# What is required
Reproduce the line that holds "Đèn chùm thông tầng pha lê MTT98123 (53, 642)" together with all the lines after it up to the end of the entries.

# Data under study
* * * * *

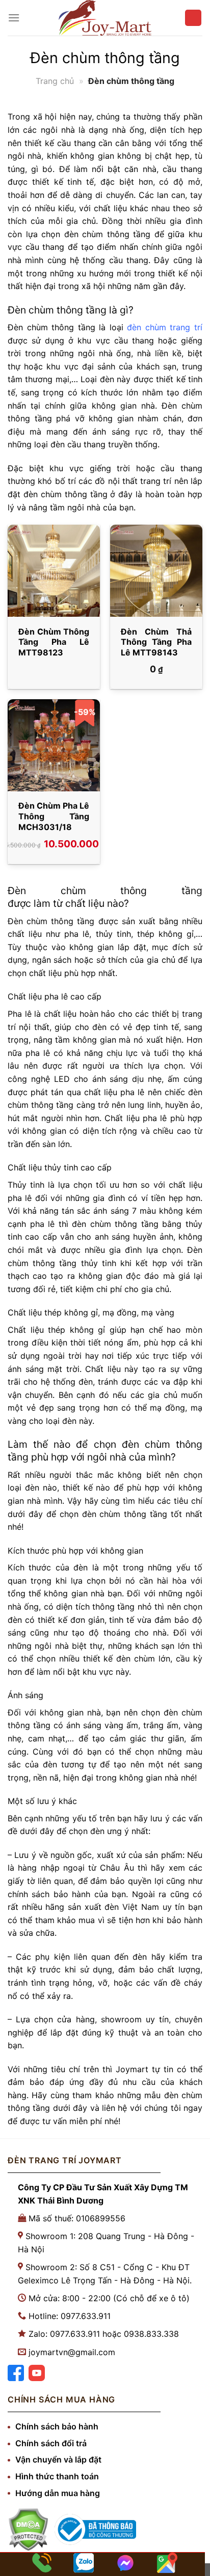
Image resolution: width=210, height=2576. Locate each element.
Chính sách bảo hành (56, 2426)
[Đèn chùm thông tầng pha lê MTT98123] (54, 571)
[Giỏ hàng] (193, 18)
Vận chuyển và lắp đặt (58, 2459)
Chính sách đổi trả (51, 2443)
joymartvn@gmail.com (72, 2352)
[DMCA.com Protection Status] (28, 2529)
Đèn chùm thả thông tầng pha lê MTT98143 (156, 642)
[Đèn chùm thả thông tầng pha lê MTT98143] (156, 571)
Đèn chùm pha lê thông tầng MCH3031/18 (53, 816)
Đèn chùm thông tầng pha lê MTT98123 (53, 642)
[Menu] (14, 17)
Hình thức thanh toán (57, 2476)
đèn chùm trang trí (164, 327)
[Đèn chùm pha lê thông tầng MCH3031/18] (54, 745)
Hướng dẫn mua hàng (57, 2493)
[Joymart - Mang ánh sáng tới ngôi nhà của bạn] (105, 18)
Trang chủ (55, 81)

* * * * *

# Answer to this task
Đèn chùm thông tầng pha lê MTT98123 (53, 642)
[Menu] (14, 17)
Hình thức thanh toán (57, 2476)
đèn chùm trang trí (164, 327)
[Đèn chùm pha lê thông tầng MCH3031/18] (54, 745)
Hướng dẫn mua hàng (57, 2493)
[Joymart - Mang ánh sáng tới ngôi nhà của bạn] (105, 18)
Trang chủ (55, 81)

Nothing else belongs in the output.